El Cuadernito Que Nunca Me Compre

Soy un fallido intento de ejemplo joven, un poco vulgar, y politicamente incorrecta. Digo lo que pienso porque soy asi, me falta la diplomacia pero estoy trabajando en eso. Tengo delirios de poeta y de cambiar el mundo. Soy admiradora de la opinión publica, y la critica intelectual.

Soy Nathalie Stroobants, una estudiante Venezolana que emigro al primer mundo para luego valorar lo que dejo atras.

Bienvenidos a mi cuadernito.

De Nuevos Comienzos y Cabos Olvidados

“Yo pasé toda mi infancia anhelando ser mayor, y ahora me doy cuenta que ser mayor es una mierda.”

 

Volví, y volví para quedarme, creo que yo siempre estuve aquí, o estuve en otro lado, o estuve en dos lugares a la vez. Comencé a vivir con la cabeza llena de disfraces y sueños inconclusos y sin tener una meta, esa soy yo, yo soy la que puede (y quiere) hacer todo en el mundo.

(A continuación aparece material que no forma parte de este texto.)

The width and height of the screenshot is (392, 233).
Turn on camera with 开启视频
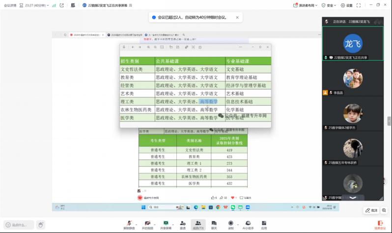click(147, 224)
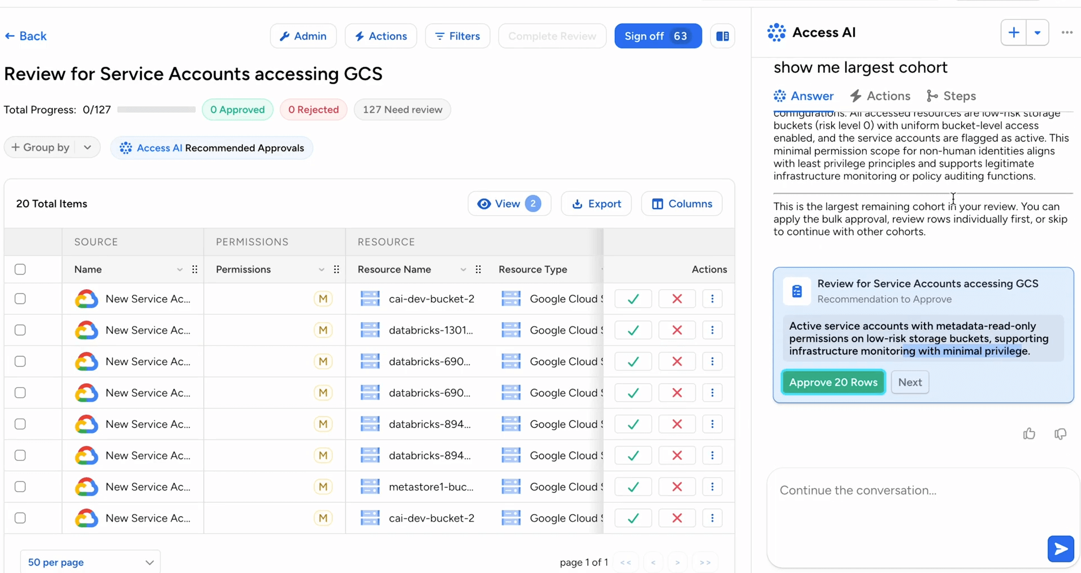This screenshot has height=573, width=1081.
Task: Reject the metastore1-buc row with red X
Action: 676,487
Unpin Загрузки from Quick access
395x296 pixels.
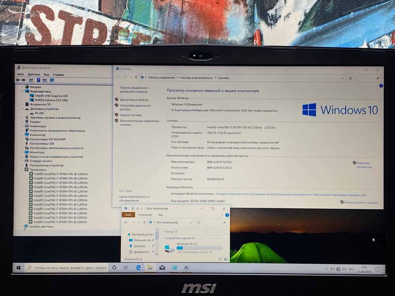pyautogui.click(x=152, y=246)
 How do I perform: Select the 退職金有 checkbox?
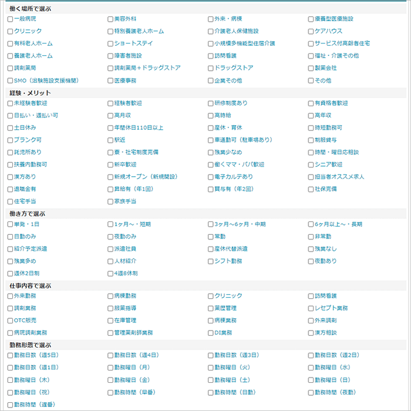pyautogui.click(x=10, y=189)
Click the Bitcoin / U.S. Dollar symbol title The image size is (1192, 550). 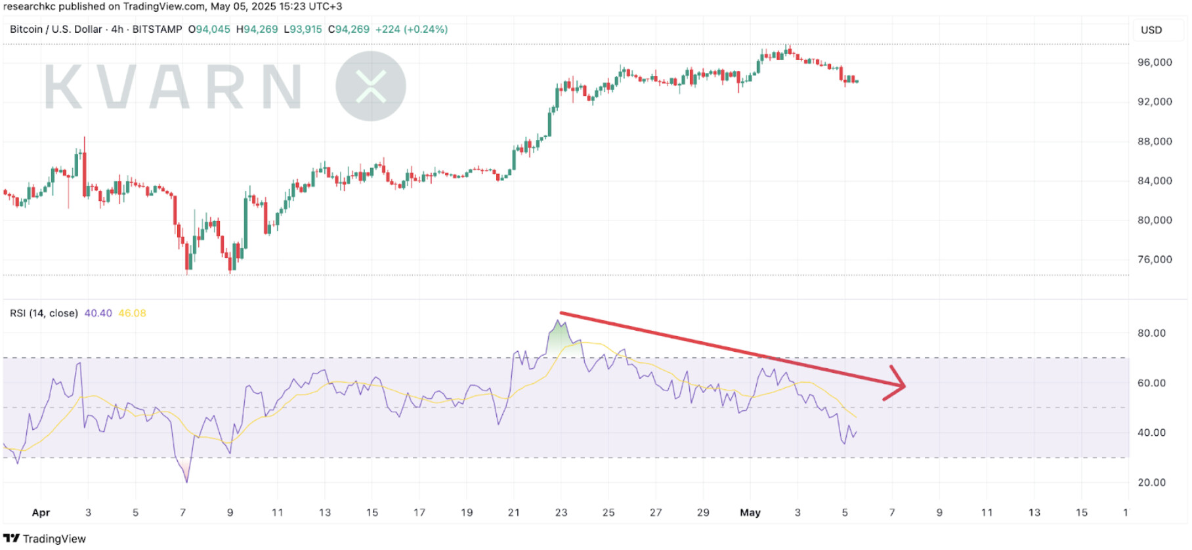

Yo soy de las jóvenes locas que piensan que el dinero no importa, que la felicidad es más importante, que la familia siempre va primero, que trabajar no es fundamental, que vivir el día a día es una oportunidad de la vida que debe verse como una bendición, y todos esos clichés de películas gringas. Pues no. Yo, como siempre, estaba totalmente equivocada, y a la vez, tenía toda la razón.

 

“Todo siempre cae en su sitio, y al final todo siempre va a estar bien”. Mentira. No siempre todo cae en su sitio, y la mayoría de las veces nada esta bien, y lo único que nos queda para seguir viviendo en paz con nosotros mismos es repetirnos esa misma frasecita una y otra vez, hasta el momento en que terminamos reduciendo nuestros estándares de lo que es estar bien, y nos olvidamos de la meta a la cual estábamos apuntando mucho antes de convertirnos en individuos mediocres.

 

Existen períodos de confusión que en ocasiones son necesarios para aclarar dudas de relevancia, pero otra cosa es vivir eternamente con la confusión en la vida. Eso es ya ser un confundido nato. Y no es por nada, pero que pena ser un confundido nato.

 

A veces, no sabes que te esta molestando un ruidito que tiene horas atormentándote, hasta que se acaba de repente. Bueno, lo mismo pasa con las situaciones y las relaciones humanas.

 

Yo se que tuve ese ruidito, durante un año, durante 365 días, un ruidito que me estaba convirtiendo en una cobarde y en una impaciente, un ruidito que me hacia querer salir vociferando del sitio donde estaba por que no aguantaba mas, no solo por el odio hacia el sitio, sino también el no poder tolerar más estar conmigo misma sin saber a donde me estaba dirigiendo.

 

Hoy, mi ruidito se acabó, y espero que para siempre, o por lo menos por mucho tiempo. Y por eso hoy me siento bien, hoy veo un futuro, y uno muy arduo, pero me veo con capacidad de llegar a ser alguien quien me brinde orgullo a mi misma, alguien que me deje dormir tranquila y serena (de nuevo yo y mis clichés)

 

Salir de Venezuela a los 17 años para emprender una vida en otro lugar fue la peor y la mejor experiencia que he tenido, y aunque no voy a volver (aún), Venezuela siempre va a estar en mi corazón como mi tierra, pero ya es hora de dejarla ir, es hora de dejarla atrás con mi infancia y mis recuerdos.

 

En Venezuela dejé cabos sueltos, perdí amistades, cree conflictos, comencé a sentir, me olvide de la vida, me recordé de vivir, escribí poesía, me enamore, me perdí en la playa, me quedé sola, y conseguí amigos que siempre estarán ahí para mi, y una encantadora infancia.

 

Y aunque aun me arrepiento de mucho, y a la vez de nada, al final cada cabeza es un mundo, y cada persona sigue su propio rumbo. Todos debemos hacerlo, sino, nos estancamos. Y ahora entiendo que una persona cambia por dos razones: aprendió demasiado, o sufrió lo suficiente. En mi caso, ambas razones.

 

Mi segundo año en Europa me recibe en Maastricht, Holanda, un punto de triple frontera (Bélgica, Holanda, Alemania) donde la Facultad de Derecho Europeo Internacional me espera con hambre de estudio y noches sin dormir, además de recuerdos que sin duda serán inmortales.

 

Me despido de Bélgica, agradecida de lo que aprendí, queriendo un poco más la nacionalidad de mi padre y entiendo mejor lo que significa lidiar con la soledad, la independencia, y el manejo de dinero.

 

 

 

Por cierto, solo tenia ganas de escribir, por que no puedo dormir.